Processed food facts

First, let’s define what “processed foods” actually are to avoid unnecessary confusion.

Contrary to popular belief, they are not just convenience foods, chocolate bars of unknown origin and weird fast food burgers. In fact, technically the term applies to “any food that has been altered from its natural state in some way, either for safety reasons or convenience”. Therefore, many healthy commonly consumed foods (such as wholegrain bread or tinned fruit in juice) are in fact quite heavily processed, and there is absolutely nothing inherently wrong with that.

As a British dietitian Sian Porter points out, “Not all processed food is a bad choice. Some foods need processing to make them safe, such as milk, which needs to be pasteurised to remove harmful bacteria. Other foods need processing to make them suitable for use, such as pressing seeds to make oil. (…) Freezing fruit and veg preserves most vitamins, while tinned produce (choose those without added sugar and salt) can mean convenient storage, cooking and choice to eat all year round, with less waste and cost than fresh.”

That aside, it’s difficult to argue that many processed foods are not as healthy as they could be due to several reasons, including:

  • High salt content
  • Too much added sugar
  • Chemicals and additives used to improve texture and flavour which may also have harmful health effects
  • Excessive energy density, which contributes to obesity rates

Scientific evidence suggests that excessive, frequent consumption of such processed foods (e.g. processed red meat) may lead to an increased risk of cancer and heart disease.

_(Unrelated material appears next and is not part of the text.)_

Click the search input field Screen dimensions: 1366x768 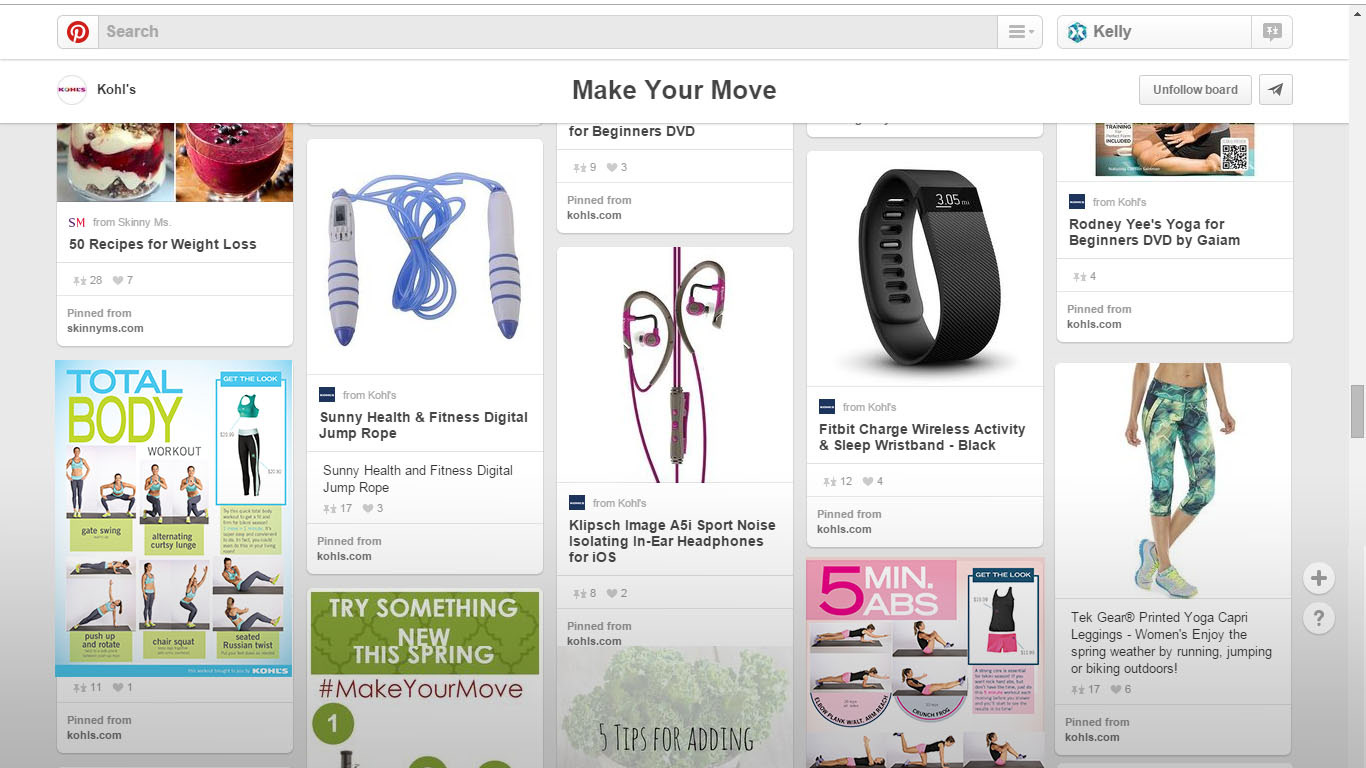548,32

The bottom line: although not all processed foods are inherently evil, it’s wise to limit the consumption of certain processed foods in teenagers to facilitate healthy growth and development.

Funny teenagers with citrus. Boy and girl holding fruit oranges

Helping your teenager develop healthy eating habits

So how to satisfy your teenager’s cravings without going overboard with heavily processed foods high in harmful additives? Fear not, as we’ve got you covered with a few simple, helpful tips.

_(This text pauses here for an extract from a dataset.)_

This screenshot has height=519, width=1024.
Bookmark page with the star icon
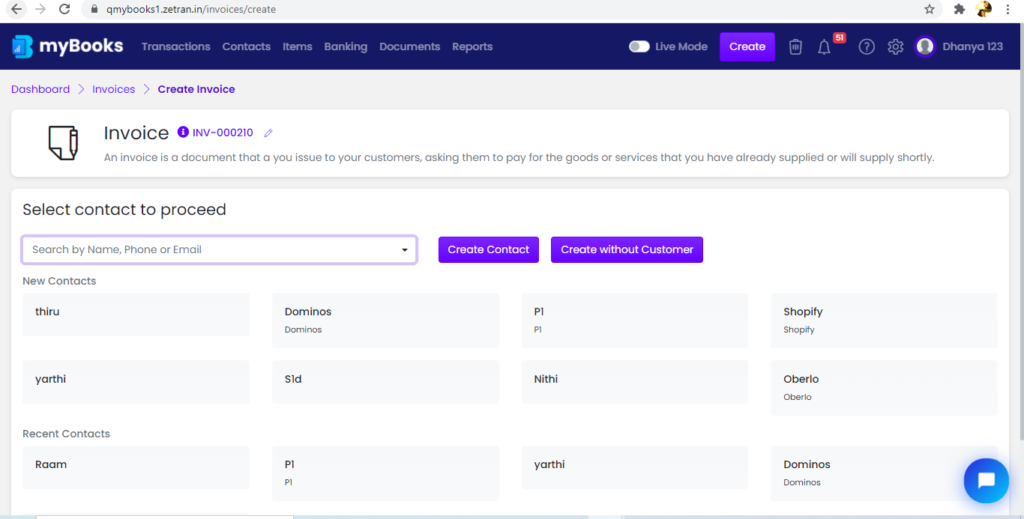click(x=929, y=9)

  • The best thing you can do is lead by example! In short, it means constantly demonstrating that healthy eating is important for you. And we don’t mean lecturing your teenager about healthy eating – the best approach here is to just do it. Don’t skip breakfast, pick healthier options when eating out and fill the shopping trolley with wholesome organic foods, and your child will sure learn from your behaviours.
  • Speaking of organic foods – choosing organic produce and explaining the importance of making such choices for health and the entire planet is a very positive step in your teenager’s nutrition education. Due to higher concentrations of beneficial nutrients, organic foods are also much more flavoursome compared to conventional produce! Given that perceived lack of flavour often discourages teenagers from eating fruit and vegetables, organic foods may just be the right alternative.
  • We did say before that lecturing is a no-go – however, talking about food is still important. By emphasising the things that are great about wholesome organic foods, you are forming a great foundation of your child’s nutrition habits which will carry on into adulthood. For instance, avoid verbally labelling foods as “good” or “bad”. Instead, introduce concepts such as “eating everything in moderation” – if nothing is outright restricted, there is much less temptation to binge on “forbidden” foods.
  • Eating too much is a real threat, but so is eating too little. Teenagers, especially girls, are prone to going on fad diets and may develop eating disorders such as anorexia and bulimia (this is actually much more common that one might think!). There are some signs of developing eating disorders to look out for, including binge eating, constant dieting, too much exercise, avoiding entire food groups or repeated weighing and taking body measurements. If you suspect that your teenager is at risk, contact your GP or a qualified dietitian as soon as possible for an assessment.

Conclusion

Teenagers have different dietary needs compared to younger children or adults, and a good balance needs to be maintained to promote healthy growth.

Be a good example, put healthy organic produce on your table every day and look out for early signs of eating disorders (just in case!), and you will help your teenager form healthy eating habits which will last for life.